Fun little facts I have learned since being diagnosed with brain cancer!
The little squeeze ball they send you into the MRI machine with is NOT a stress ball. I repeat, it is NOT a stress ball. It is an emergency call button. Someone really should have told me that before I was in the machine.
Post-brain surgery painkillers are legit. Apparently I insulted a male nurse’s “professionalism” when I told him I didn’t want him to see my butt when I had to get up to use the restroom while wearing one of those backward gowns.
Brain surgeons take patient identity VERY seriously. After being given pre-surgery drugs, which made me very loopy – I allegedly asked my surgeon how confident he was on a scale of 1-10 that it was my brain he was supposed to be operating on. For some strange reason, my surgery was delayed by about 30 minutes…
When your doctors give you a specific timeline on when to take your meds and when NOT to eat, LISTEN TO THEM. I’d been taking temodar for a while and was feeling totally normal on it. The rule was, take anti-nausea meds an hour before temodar, then wait 2 hours after temodar to eat anything. One time I was a little ambitious and figured I could eat brunch an hour after temodar. NOPE. Had to leave the breakfast table early and hubs had to pull over on the way home so I could barf on the side of the road. Guess my doc wasn’t kidding.

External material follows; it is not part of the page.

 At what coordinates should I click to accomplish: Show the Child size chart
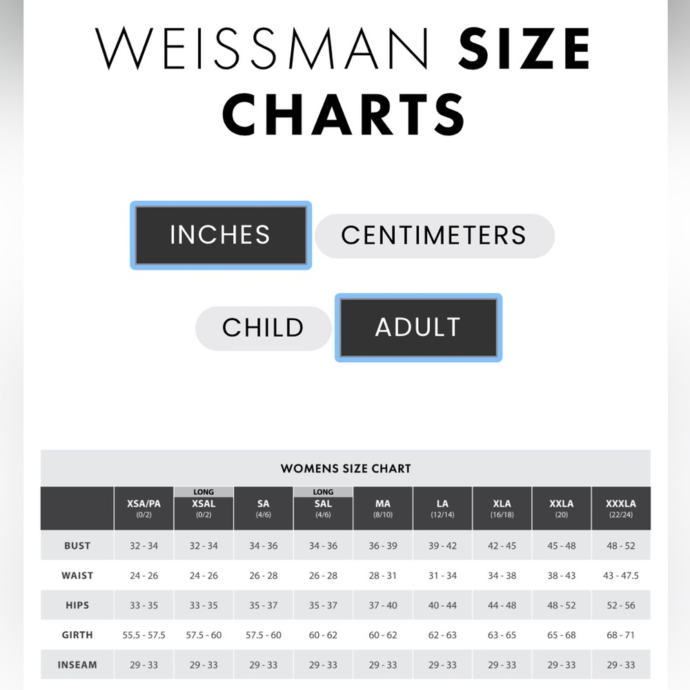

Nurses are basically doctors, but way nicer. This isn’t necessary awkward, but I mean it. The nursing team during the week I was in the ICU kept me calm and kept me sane. Post brain surgery, when all I needed was silence, it was my nurse who asked the very loud Italian woman I was sharing a room with to kindly tell her 30 guests that visiting hours were over. When I was still on morphine post-surgery and begged my nurse to keep my catheter in because it was “SO AMAZING NOT HAVING TO GO TO THE BATHROOM EVERY TWENTY MINUTES TO PEE”, she simply laughed and reminded me of the conversation the next day (gee, thanks). So, be nice to your nurses!